We know that multiple factors, including individual behavior, community social norms, and institutional structures can greatly affect public health outcomes. How can we develop health communication programs that enable people to adopt and sustain healthy behaviors? How do we know we are addressing the right behavior? How can we be creative and still focus our messaging on evidence of what is most likely to drive behavior? How can we meaningfully engage the intended audience in the design and implementation of health communication programs? How do we monitor and evaluate health communication programs to see if they achieved success?
Presents a multi-step strategic approach, called the P-Process, for designing, implementing, evaluating, and critiquing health communication programs. Explores the P-Process and walks students through each step, from the formative research stage to and discussion of monitoring and evaluation indicators to design pretest and implementation. Provides the opportunity to design a health communication program for a behavioral or normative public health challenge. Recognizes communication as a science and an art and emphasizes that importance when developing communication interventions that address health behaviors.
Managing and maximizing knowledge and continuous learning in global health programs is a development imperative. Global health programs operate with scarce resources, high stakes, and urgent needs for coordination among partners and donors.
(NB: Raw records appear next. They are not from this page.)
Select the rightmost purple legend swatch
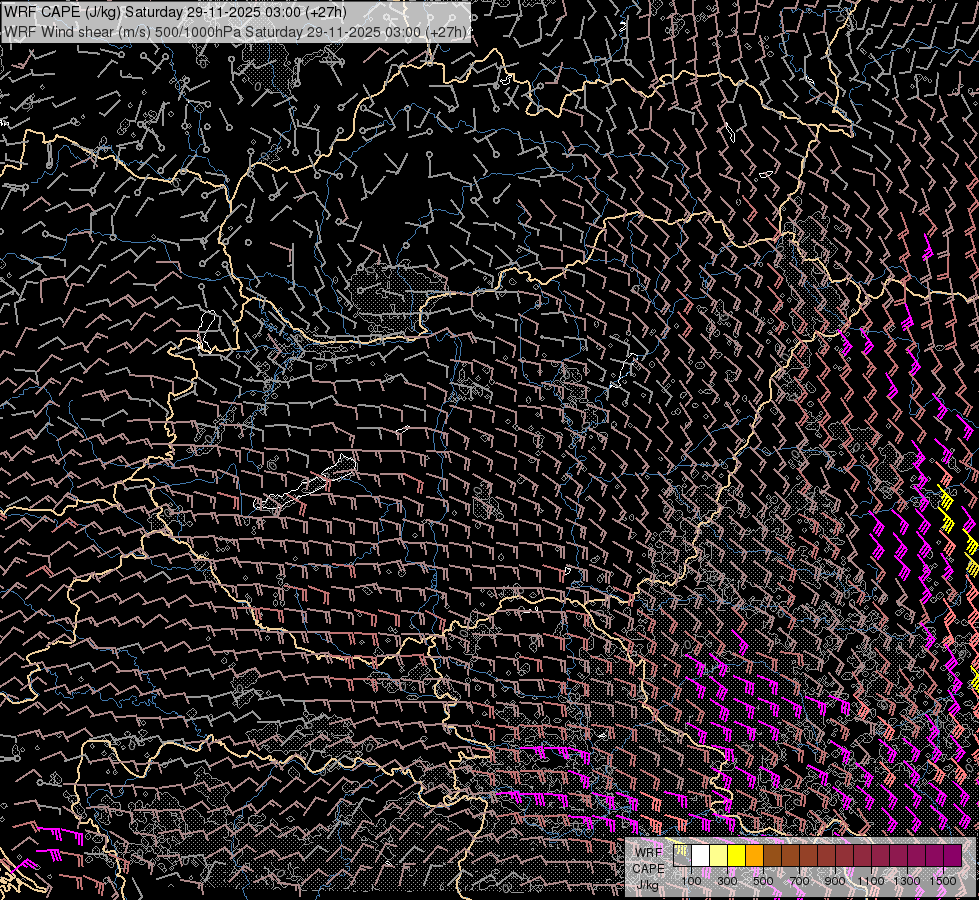The height and width of the screenshot is (900, 979). pos(953,856)
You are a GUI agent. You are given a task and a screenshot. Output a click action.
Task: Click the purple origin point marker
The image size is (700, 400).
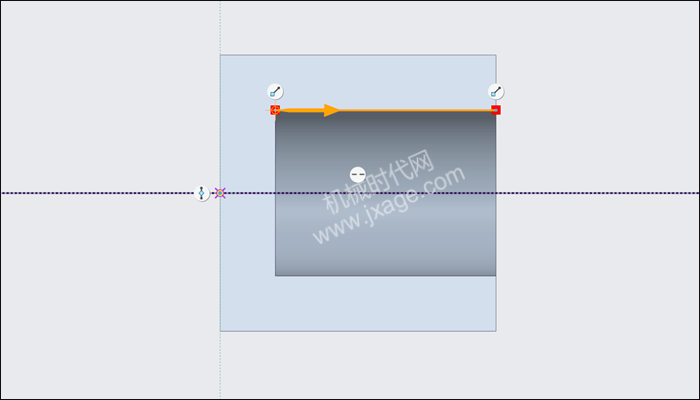(x=220, y=193)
Knowledge management (KM) provides solutions to these challenges.
Introduces participants to knowledge management (KM), behavioral science, and adaptive management principles, processes, and tools, and their applicability to the design and implementation of global health efforts. Demonstrates, through real-life examples, how KM, behavioral science, and adaptive management principles can be applied to strengthen public health systems and maximize available knowledge to reach public health objectives. Emphasizes the importance of culture and equity as drivers for program success.
Introduces students to the principles of strategic leadership, placing these in the context of facilitating health systems change. Covers the following topics based on Peter Senge’s The Fifth Discipline: mental models and the household production of health, systems thinking and strategic leverage, personal mastery and commitment to change, action-learning principles and practice, shared vision and creative tension, the theory of constraints and root cause analysis, strategy design and key moves, implementation with accountability, and linking data to action. Develops leadership skills via interactive group exercises and class presentations.
Explores the relationship between health, wealth, poverty, and public policy in the U.S. as well as internationally; assesses past and future strategies to remedy inequities in health and health care. Addresses theories of social class; distribution of poverty across gender, age, and ethnic/racial groups; antipoverty programs and their effects; effects of changes in health care organization on the poor; and possible modifications to provide greater equity. Investigates how a dramatically changing media landscape influences patterns of belief about the causes of poverty and its remedies. Synthesizes scientific evidence with a variety of genres and disciplines, including: sociology, history, psychology, political science, religious thought, philosophy, geography, literary theory, and popular culture.